Sarah Title

Line leaders, recess, morning meetings, school lunches and big yellow school buses. All of these things invoke memories of those days in elementary school when all friendship meant was sharing your lunch with someone and your homework was learning the alphabet. Those were truly the golden days. Craft time, snack time and nap time were the most important things that helped get us kiddies through the day without a temper tantrum. Not only was elementary school the place where we made our first friends, but it was just a wonderful place to be.

My how things have changed. While we used to find joy in the fact that we’d be learning how to count past 100, we now stress over getting everything written down on paper while our professor whips through his slides at the speed of light. Along with classes come panic and constant thoughts about the future hanging over our heads like a dark rain cloud. While a project in grade school was drawing a picture of our family, a project now incorporates hours of tedious research and late nights spent with classmates in King Library. Needless to say, the joy of learning has transformed into a necessary evil we know we must endure if we want a well-paying career and a decent future.
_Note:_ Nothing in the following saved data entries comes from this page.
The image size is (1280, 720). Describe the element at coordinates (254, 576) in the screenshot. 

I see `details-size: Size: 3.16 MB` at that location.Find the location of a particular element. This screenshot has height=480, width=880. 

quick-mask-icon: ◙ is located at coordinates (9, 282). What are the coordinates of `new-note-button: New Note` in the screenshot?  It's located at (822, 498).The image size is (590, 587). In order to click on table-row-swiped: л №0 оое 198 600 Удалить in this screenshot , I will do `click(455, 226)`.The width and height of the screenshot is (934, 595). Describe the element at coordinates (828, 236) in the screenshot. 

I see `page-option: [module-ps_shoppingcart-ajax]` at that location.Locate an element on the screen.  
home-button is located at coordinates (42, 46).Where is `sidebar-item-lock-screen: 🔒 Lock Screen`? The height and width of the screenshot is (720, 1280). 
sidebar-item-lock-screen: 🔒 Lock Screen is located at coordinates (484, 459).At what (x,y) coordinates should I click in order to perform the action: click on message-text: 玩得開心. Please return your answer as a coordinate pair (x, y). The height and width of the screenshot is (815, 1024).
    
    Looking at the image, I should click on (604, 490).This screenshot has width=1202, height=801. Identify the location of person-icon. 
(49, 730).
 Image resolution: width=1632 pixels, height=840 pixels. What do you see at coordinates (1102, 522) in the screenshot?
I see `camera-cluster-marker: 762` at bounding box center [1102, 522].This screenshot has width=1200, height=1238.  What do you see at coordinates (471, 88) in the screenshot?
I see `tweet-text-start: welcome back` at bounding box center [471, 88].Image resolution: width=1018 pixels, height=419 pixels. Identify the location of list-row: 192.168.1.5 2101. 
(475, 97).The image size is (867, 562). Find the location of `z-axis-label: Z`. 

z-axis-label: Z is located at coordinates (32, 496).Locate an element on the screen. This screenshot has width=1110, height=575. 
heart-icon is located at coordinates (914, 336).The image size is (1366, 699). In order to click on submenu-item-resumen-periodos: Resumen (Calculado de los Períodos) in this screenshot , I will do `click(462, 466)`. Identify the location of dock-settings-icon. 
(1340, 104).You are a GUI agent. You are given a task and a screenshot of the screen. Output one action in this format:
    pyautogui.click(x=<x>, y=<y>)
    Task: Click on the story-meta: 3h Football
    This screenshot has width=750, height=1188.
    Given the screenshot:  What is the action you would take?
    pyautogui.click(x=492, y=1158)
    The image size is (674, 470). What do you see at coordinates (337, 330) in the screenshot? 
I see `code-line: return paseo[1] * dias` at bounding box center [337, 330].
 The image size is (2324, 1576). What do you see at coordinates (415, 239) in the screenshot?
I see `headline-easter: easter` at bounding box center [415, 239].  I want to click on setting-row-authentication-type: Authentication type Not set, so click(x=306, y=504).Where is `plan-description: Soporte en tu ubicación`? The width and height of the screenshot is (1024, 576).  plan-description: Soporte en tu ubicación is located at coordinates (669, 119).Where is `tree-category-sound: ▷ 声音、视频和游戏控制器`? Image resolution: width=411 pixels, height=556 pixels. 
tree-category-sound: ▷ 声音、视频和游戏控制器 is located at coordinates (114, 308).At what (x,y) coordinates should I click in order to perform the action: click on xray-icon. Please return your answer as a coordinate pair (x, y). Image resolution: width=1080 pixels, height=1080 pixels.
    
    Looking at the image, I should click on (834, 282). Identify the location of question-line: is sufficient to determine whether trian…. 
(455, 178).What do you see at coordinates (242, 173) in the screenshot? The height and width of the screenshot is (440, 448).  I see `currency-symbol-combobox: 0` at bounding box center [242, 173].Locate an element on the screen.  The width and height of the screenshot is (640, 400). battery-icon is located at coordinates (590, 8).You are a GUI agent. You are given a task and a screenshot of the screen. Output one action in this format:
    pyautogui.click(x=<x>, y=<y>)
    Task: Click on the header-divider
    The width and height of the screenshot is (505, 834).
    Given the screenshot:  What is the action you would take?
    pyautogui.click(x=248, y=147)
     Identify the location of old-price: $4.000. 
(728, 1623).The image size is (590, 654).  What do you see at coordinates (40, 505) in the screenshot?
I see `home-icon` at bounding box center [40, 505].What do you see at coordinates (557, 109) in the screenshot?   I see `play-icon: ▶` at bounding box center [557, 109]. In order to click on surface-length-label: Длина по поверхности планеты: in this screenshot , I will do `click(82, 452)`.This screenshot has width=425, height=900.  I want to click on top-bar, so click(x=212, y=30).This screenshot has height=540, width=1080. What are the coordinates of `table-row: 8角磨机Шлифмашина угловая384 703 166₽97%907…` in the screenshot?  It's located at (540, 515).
If we know the information we are learning here is going to help us in the real world, why do we approach it with such a negative outlook? Perhaps it is the style in which we are doing the learning. Grade school learning requires coloring numbers or cutting and gluing shapes while playing with our classmates. College-level learning forces us to surrender to the cubicles of the library with our notes and $300 textbook to force as many facts into our brains as we can in time for the exam. This looks nothing like true learning. Rather, it looks like an intense session of memorization. However, it is not our professor’s fault alone. They must sacrifice depth by moving through lectures quickly if they want to cover all of the material. Nor is it our own fault, we must know this information by a certain date if we want to do well in the class.

So, who is to blame? Learning used to be a privilege, not a punishment, so where did things go wrong? Perhaps we should advocate for professors to teach with a “less is more” approach and go into greater depth with fewer topics. Maybe we should be working hard to really learn something.

According to, students learn better if they are motivated to deal with the struggles of learning and are engaged with the material. Let us use this information and run with it. We should remember why we chose to come to college in the first place. As Sir Francis Bacon once said, “Knowledge is power.” The more we know, the more powerful we can become. The more often we truly learn the material in our classes versus having it memorized, the more successful we will be in our future. Let’s learn just because we have the wonderful opportunity to do so.

We can revert back to the grade-school excitement of bringing home a new fact to tell and enjoy the fun of sharing a new tale if we allow ourselves to take a step back. Take a minute to wash away the strains and stresses of papers, exams and projects and focus on learning just for the love of it.